Pluripotent cells rapidly proliferate while robustly protecting their genome integrity. Notably, mouse embryonic cells (ESCs) within the inner cell mass of blastocyst stage embryos have an average cell cycle time of ten hours, while pluripotent epiblast cells (EpiSCs) from gastrulating embryos complete the cell cycle within three hours1. This implies that EpiSCs possess a superior ability to replicate their DNA under extraordinary conditions.

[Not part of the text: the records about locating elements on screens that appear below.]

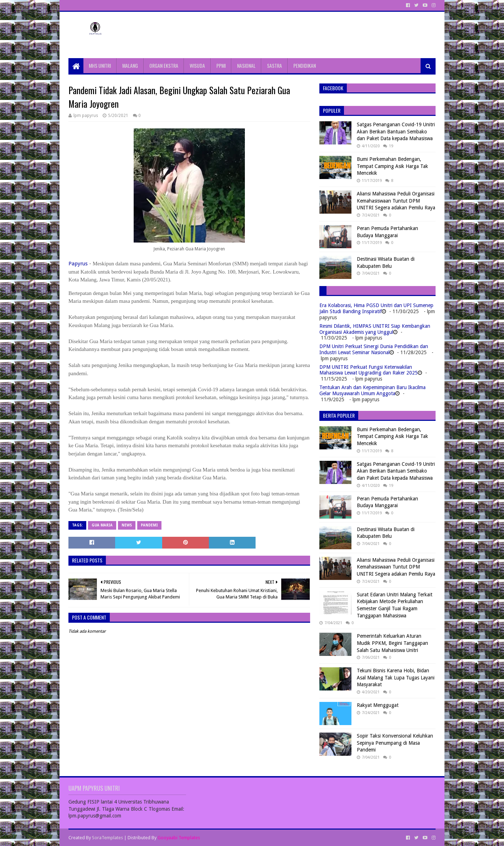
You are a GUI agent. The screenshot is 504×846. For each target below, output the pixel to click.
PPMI (221, 65)
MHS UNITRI (100, 65)
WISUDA (197, 65)
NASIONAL (246, 65)
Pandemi (149, 525)
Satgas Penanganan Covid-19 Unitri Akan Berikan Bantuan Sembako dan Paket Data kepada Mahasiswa (396, 131)
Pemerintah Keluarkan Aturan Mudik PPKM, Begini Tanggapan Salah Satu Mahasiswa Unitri (392, 643)
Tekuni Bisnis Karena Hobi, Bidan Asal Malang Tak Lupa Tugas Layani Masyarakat (396, 677)
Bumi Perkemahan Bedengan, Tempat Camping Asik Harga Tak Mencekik (392, 166)
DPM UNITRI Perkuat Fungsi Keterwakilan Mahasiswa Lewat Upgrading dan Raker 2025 (369, 370)
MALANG (130, 65)
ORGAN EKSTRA (164, 65)
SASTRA (274, 65)
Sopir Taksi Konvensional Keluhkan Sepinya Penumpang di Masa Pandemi (395, 743)
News (127, 525)
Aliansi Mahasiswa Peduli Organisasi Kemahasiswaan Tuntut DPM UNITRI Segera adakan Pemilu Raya (396, 200)
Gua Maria (102, 525)
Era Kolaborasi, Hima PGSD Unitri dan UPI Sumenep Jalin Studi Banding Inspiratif (376, 308)
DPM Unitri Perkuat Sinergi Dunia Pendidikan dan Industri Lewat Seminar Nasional (374, 349)
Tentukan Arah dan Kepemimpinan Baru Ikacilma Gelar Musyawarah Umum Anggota (372, 390)
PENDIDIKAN (304, 65)
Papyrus (78, 264)
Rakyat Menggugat (377, 705)
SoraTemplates (107, 837)
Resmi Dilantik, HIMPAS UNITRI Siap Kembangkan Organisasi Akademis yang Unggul (375, 329)
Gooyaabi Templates (179, 837)
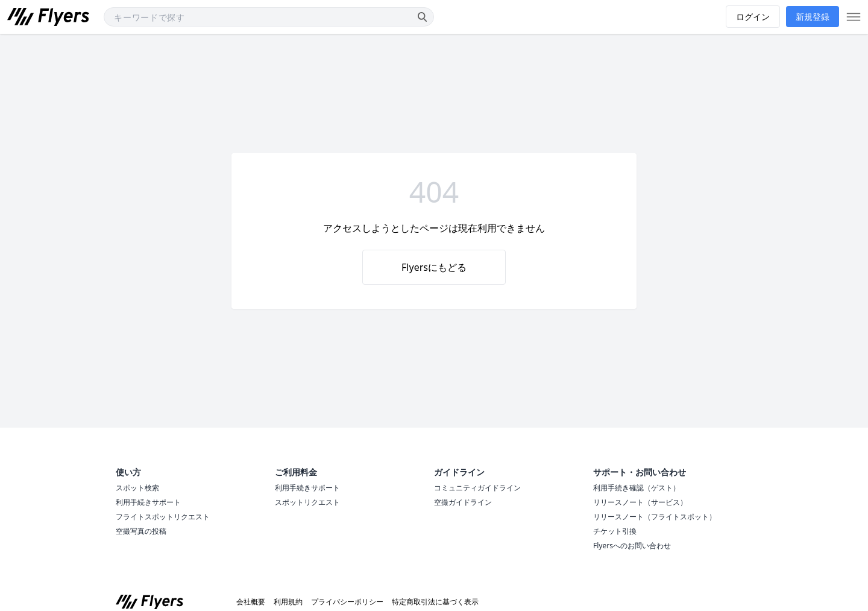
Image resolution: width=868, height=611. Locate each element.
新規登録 (813, 16)
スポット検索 (137, 487)
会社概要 (251, 602)
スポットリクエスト (307, 502)
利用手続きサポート (148, 502)
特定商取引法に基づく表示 (435, 602)
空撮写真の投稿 (141, 531)
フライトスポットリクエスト (163, 516)
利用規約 (288, 602)
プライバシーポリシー (347, 602)
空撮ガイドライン (463, 502)
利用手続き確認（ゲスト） (637, 487)
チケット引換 (615, 531)
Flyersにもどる (434, 267)
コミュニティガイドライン (477, 487)
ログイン (753, 16)
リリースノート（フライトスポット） (655, 516)
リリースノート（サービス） (640, 502)
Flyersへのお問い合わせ (632, 545)
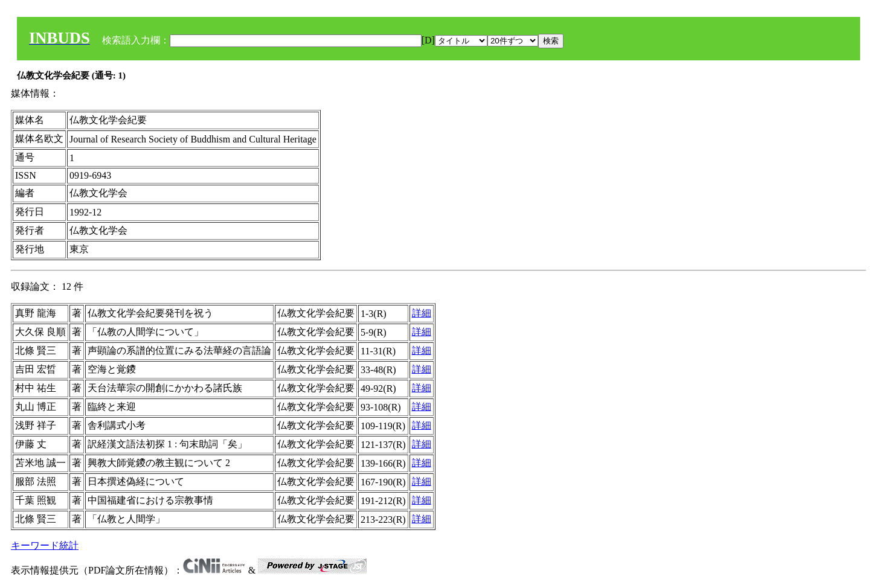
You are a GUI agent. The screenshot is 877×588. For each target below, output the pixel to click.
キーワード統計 (45, 545)
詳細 (422, 313)
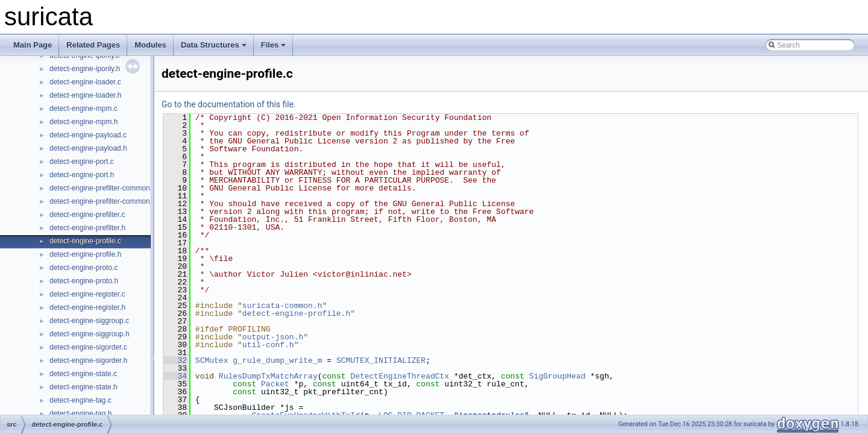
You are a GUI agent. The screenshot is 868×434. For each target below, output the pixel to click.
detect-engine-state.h (83, 387)
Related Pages (93, 45)
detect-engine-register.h (87, 307)
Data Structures (213, 45)
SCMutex (212, 360)
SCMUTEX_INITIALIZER (381, 360)
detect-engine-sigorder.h (88, 360)
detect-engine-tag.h (80, 414)
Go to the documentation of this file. (228, 104)
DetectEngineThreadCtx (400, 376)
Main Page (33, 45)
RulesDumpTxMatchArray (268, 376)
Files (274, 45)
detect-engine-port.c (81, 162)
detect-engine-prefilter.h (87, 228)
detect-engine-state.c (83, 374)
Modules (150, 45)
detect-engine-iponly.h (84, 69)
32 (175, 360)
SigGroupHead (558, 376)
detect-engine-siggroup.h (89, 334)
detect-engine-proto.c (83, 268)
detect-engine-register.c (87, 294)
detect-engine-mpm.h (83, 122)
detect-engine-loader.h (85, 95)
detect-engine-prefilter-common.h (102, 201)
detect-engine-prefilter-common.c (102, 188)
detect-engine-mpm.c (83, 108)
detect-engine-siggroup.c (89, 321)
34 (175, 376)
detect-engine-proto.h (84, 281)
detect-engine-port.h (81, 175)
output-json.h (272, 337)
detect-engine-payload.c (88, 135)
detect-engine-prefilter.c (87, 215)
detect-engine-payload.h (88, 148)
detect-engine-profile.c (85, 241)
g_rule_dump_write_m (277, 360)
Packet (275, 384)
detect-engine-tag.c (80, 400)
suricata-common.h (282, 306)
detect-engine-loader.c (85, 82)
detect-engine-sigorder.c (88, 347)
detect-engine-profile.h (85, 254)
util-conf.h (268, 345)
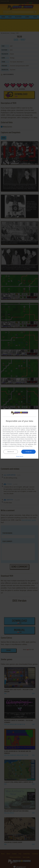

We reveal that compared to ESCs, EpiSCs have an enhanced capacity to manage Hydroxyurea (HU) induced DNA replication stress. Western blotting revealed elevated basal and HU induced activity of ATR, the master regulator of the replication stress response, in EpiSC as compared to ESC cultures. Pulsing with thymidine analogues revealed that both EpiSCs and ESCs experience reduced DNA synthesis following HU treatment, but that unlike ESCs, EpiSCs adapt within hours to resume DNA replication. Flow cytometry, western blotting, and live-cell imaging further revealed that in sharp contrast to ESCs, replication stressed EpiSCs experience minimal DNA damage and avoid apoptosis. We have previously identified that replication stress induces cell death primarily during mitosis through apoptotic pathways2. In agreement, while replication stressed ESCs progress into mitosis and apoptose under replication stress, mitotic entry in HU treated EpiSCs is prevented in an ATR-dependent manner. To elucidate differential signalling in the ESC versus EpiSC replication stress response we performed phosphoproteomic analysis on both cell types treated for eight hours with Hydroxyurea ± ATR inhibition. Identification and unsupervised clustering of 16,197 unique phospho-peptides revealed AKT and ATM/ATR substrates as some of the most significantly different phospho-peptides between replication stressed ESCs and EpiSCs cultures.
Collectively, our work reveals a previously uncharacterised enhanced ability of pluripotent EpiSCs to sense and respond to replication stress in an ATR-dependent manner. This enhanced capability prevents apoptosis in EpiSCs and enables DNA synthesis to continue during unfavourable conditions.